**PROMPT:**
Every line of the material is to be duplicated precisely.

**INFORMATION SHOWN:**

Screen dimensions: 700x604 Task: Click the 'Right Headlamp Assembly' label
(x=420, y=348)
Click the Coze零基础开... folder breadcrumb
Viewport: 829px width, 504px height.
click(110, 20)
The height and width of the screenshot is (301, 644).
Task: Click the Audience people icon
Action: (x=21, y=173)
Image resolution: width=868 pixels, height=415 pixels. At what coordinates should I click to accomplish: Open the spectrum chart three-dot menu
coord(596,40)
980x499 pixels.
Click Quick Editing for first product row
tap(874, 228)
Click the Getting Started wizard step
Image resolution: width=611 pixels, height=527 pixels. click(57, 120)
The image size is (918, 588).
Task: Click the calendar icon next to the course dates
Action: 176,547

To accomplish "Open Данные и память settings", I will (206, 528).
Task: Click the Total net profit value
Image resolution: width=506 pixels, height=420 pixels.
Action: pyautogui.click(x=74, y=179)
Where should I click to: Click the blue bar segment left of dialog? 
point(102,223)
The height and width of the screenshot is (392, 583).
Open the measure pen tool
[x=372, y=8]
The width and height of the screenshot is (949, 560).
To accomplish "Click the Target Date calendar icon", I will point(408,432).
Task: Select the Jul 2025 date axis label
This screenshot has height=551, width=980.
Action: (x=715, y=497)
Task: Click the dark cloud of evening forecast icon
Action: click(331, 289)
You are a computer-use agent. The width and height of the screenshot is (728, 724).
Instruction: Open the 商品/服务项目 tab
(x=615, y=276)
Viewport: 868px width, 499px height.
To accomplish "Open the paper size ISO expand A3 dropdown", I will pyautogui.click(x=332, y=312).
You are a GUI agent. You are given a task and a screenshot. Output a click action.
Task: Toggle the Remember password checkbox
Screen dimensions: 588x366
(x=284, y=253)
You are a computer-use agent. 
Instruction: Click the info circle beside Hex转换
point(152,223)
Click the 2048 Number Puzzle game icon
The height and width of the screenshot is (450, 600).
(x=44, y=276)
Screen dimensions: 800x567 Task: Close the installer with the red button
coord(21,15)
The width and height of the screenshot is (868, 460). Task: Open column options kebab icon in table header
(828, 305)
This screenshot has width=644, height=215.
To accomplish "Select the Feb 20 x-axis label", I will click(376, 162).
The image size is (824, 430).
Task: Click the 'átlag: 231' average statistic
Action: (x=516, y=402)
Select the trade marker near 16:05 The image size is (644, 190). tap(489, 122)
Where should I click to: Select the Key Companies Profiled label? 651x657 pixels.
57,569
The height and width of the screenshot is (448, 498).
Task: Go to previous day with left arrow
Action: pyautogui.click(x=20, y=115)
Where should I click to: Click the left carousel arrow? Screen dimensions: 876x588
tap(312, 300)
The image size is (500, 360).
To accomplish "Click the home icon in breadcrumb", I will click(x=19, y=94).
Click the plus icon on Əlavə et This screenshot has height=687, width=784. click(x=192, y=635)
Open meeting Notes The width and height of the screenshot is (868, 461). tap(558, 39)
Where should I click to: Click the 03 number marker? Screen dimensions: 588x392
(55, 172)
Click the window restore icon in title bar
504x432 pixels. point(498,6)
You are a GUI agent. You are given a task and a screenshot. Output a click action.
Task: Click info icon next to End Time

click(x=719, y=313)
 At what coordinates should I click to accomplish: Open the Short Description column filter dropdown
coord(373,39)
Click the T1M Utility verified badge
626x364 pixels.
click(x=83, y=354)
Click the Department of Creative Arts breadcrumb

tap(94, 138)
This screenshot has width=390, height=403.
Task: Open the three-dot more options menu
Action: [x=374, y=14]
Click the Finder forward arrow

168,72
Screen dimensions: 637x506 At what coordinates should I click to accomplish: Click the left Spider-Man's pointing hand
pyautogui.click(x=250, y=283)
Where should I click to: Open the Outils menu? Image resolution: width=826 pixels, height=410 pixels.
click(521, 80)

**SOLUTION:**
Screen dimensions: 700x604 Task: Click the 'Right Headlamp Assembly' label
(x=420, y=348)
Click the Coze零基础开... folder breadcrumb
Viewport: 829px width, 504px height.
click(110, 20)
The height and width of the screenshot is (301, 644).
Task: Click the Audience people icon
Action: (x=21, y=173)
Image resolution: width=868 pixels, height=415 pixels. At what coordinates should I click to accomplish: Open the spectrum chart three-dot menu
coord(596,40)
980x499 pixels.
Click Quick Editing for first product row
tap(874, 228)
Click the Getting Started wizard step
Image resolution: width=611 pixels, height=527 pixels. click(57, 120)
The image size is (918, 588).
Task: Click the calendar icon next to the course dates
Action: 176,547

To accomplish "Open Данные и память settings", I will (206, 528).
Task: Click the Total net profit value
Image resolution: width=506 pixels, height=420 pixels.
Action: pyautogui.click(x=74, y=179)
Where should I click to: Click the blue bar segment left of dialog? 
point(102,223)
The height and width of the screenshot is (392, 583).
Open the measure pen tool
[x=372, y=8]
The width and height of the screenshot is (949, 560).
To accomplish "Click the Target Date calendar icon", I will point(408,432).
Task: Select the Jul 2025 date axis label
This screenshot has height=551, width=980.
Action: (x=715, y=497)
Task: Click the dark cloud of evening forecast icon
Action: click(331, 289)
You are a computer-use agent. The width and height of the screenshot is (728, 724).
Instruction: Open the 商品/服务项目 tab
(x=615, y=276)
Viewport: 868px width, 499px height.
To accomplish "Open the paper size ISO expand A3 dropdown", I will pyautogui.click(x=332, y=312).
You are a GUI agent. You are given a task and a screenshot. Output a click action.
Task: Toggle the Remember password checkbox
Screen dimensions: 588x366
(x=284, y=253)
You are a computer-use agent. 
Instruction: Click the info circle beside Hex转换
point(152,223)
Click the 2048 Number Puzzle game icon
The height and width of the screenshot is (450, 600).
(x=44, y=276)
Screen dimensions: 800x567 Task: Close the installer with the red button
coord(21,15)
The width and height of the screenshot is (868, 460). Task: Open column options kebab icon in table header
(828, 305)
This screenshot has width=644, height=215.
To accomplish "Select the Feb 20 x-axis label", I will click(376, 162).
The image size is (824, 430).
Task: Click the 'átlag: 231' average statistic
Action: (x=516, y=402)
Select the trade marker near 16:05 The image size is (644, 190). tap(489, 122)
Where should I click to: Select the Key Companies Profiled label? 651x657 pixels.
57,569
The height and width of the screenshot is (448, 498).
Task: Go to previous day with left arrow
Action: pyautogui.click(x=20, y=115)
Where should I click to: Click the left carousel arrow? Screen dimensions: 876x588
tap(312, 300)
The image size is (500, 360).
To accomplish "Click the home icon in breadcrumb", I will click(x=19, y=94).
Click the plus icon on Əlavə et This screenshot has height=687, width=784. click(x=192, y=635)
Open meeting Notes The width and height of the screenshot is (868, 461). tap(558, 39)
Where should I click to: Click the 03 number marker? Screen dimensions: 588x392
(55, 172)
Click the window restore icon in title bar
504x432 pixels. point(498,6)
You are a GUI agent. You are given a task and a screenshot. Output a click action.
Task: Click info icon next to End Time

click(x=719, y=313)
 At what coordinates should I click to accomplish: Open the Short Description column filter dropdown
coord(373,39)
Click the T1M Utility verified badge
626x364 pixels.
click(x=83, y=354)
Click the Department of Creative Arts breadcrumb

tap(94, 138)
This screenshot has width=390, height=403.
Task: Open the three-dot more options menu
Action: [x=374, y=14]
Click the Finder forward arrow

168,72
Screen dimensions: 637x506 At what coordinates should I click to accomplish: Click the left Spider-Man's pointing hand
pyautogui.click(x=250, y=283)
Where should I click to: Open the Outils menu? Image resolution: width=826 pixels, height=410 pixels.
click(521, 80)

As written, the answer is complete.